This paper is part of an ongoing endeavor to bring the theory of fair division closer to practice by handling requirements from real-life applications. We focus on two requirements originating from the division of land estates: (1) each agent should receive a plot of a usable geometric shape, and (2) plots of different agents must be physically separated. With these requirements, the classic fairness notion of \emph{proportionality} is impractical, since it may be impossible to attain any multiplicative approximation of it. In contrast, the \emph{ordinal maximin share approximation}, introduced by Budish in 2011, provides meaningful fairness guarantees. We prove upper and lower bounds on achievable maximin share guarantees when the usable shapes are squares, fat rectangles, or arbitrary axis-aligned rectangles, and explore the algorithmic and query complexity of finding fair partitions in this setting.

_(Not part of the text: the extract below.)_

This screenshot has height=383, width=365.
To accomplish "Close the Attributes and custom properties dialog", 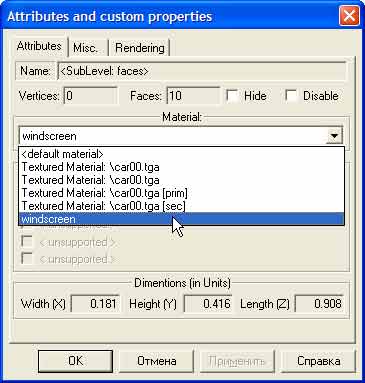I will pos(349,16).
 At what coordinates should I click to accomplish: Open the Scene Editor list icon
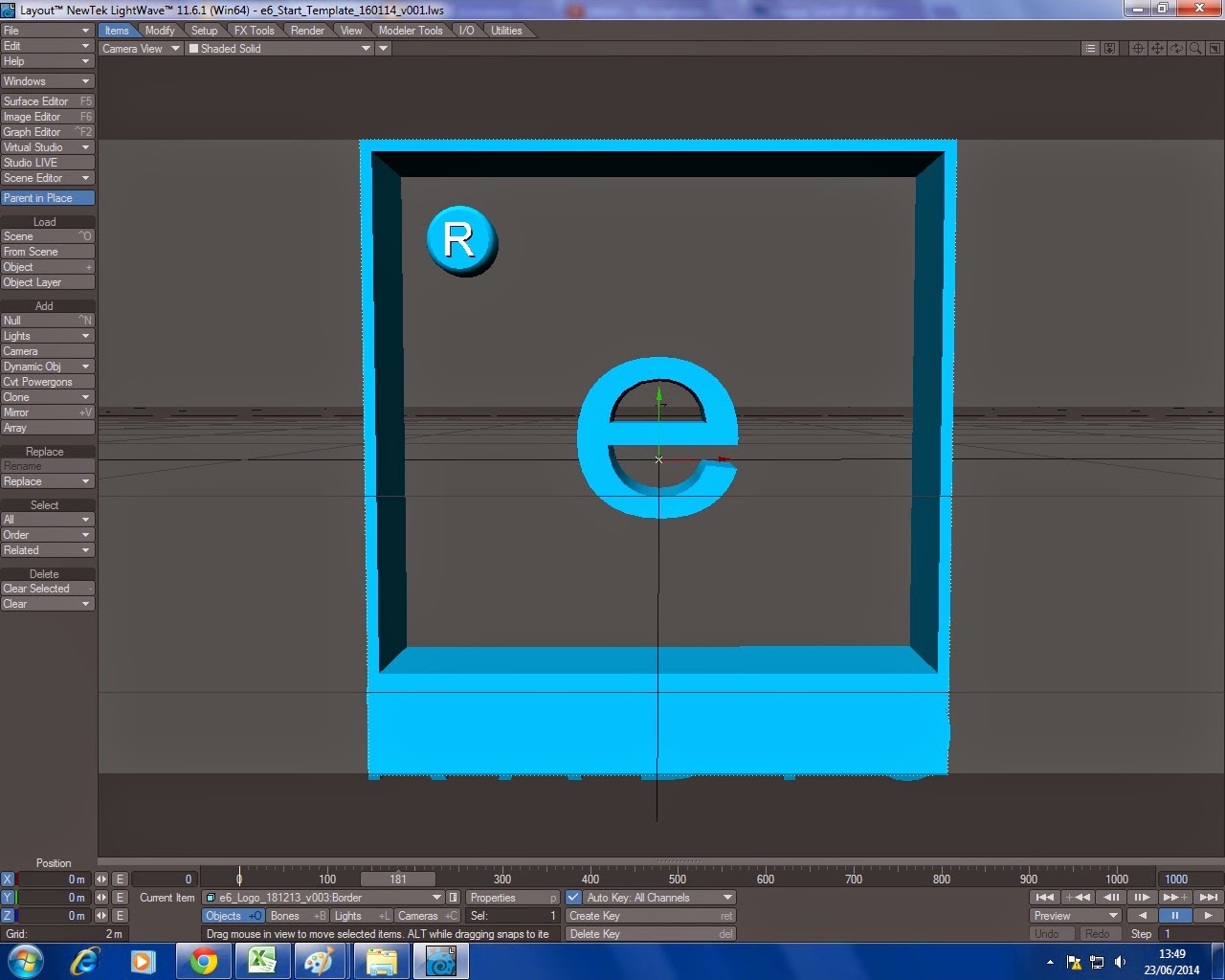(x=1089, y=48)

Our work makes use of tools and concepts from computational geometry such as independent sets of rectangles and guillotine partitions.

翻译：本文是持续努力将公平分配理论更贴近实践的一部分，通过处理现实应用中的需求。我们聚焦于土地遗产划分中产生的两个需求：(1) 每个代理人应获得一块可用几何形状的地块，(2) 不同代理人的地块必须物理隔离。在这些需求下，经典的公平性概念"比例性"是不切实际的，因为可能无法实现其任何乘法近似。相比之下，Budish于2011年引入的"序数最大最小份额近似"提供了有意义的公平性保证。我们证明了当可用形状为正方形、粗矩形或任意轴对齐矩形时，可达到的最大最小份额保证的上界和下界，并探讨了在此设定下寻找公平划分的算法复杂性和查询复杂性。我们的工作利用了计算几何中的工具和概念，如矩形的独立集和断头台式划分。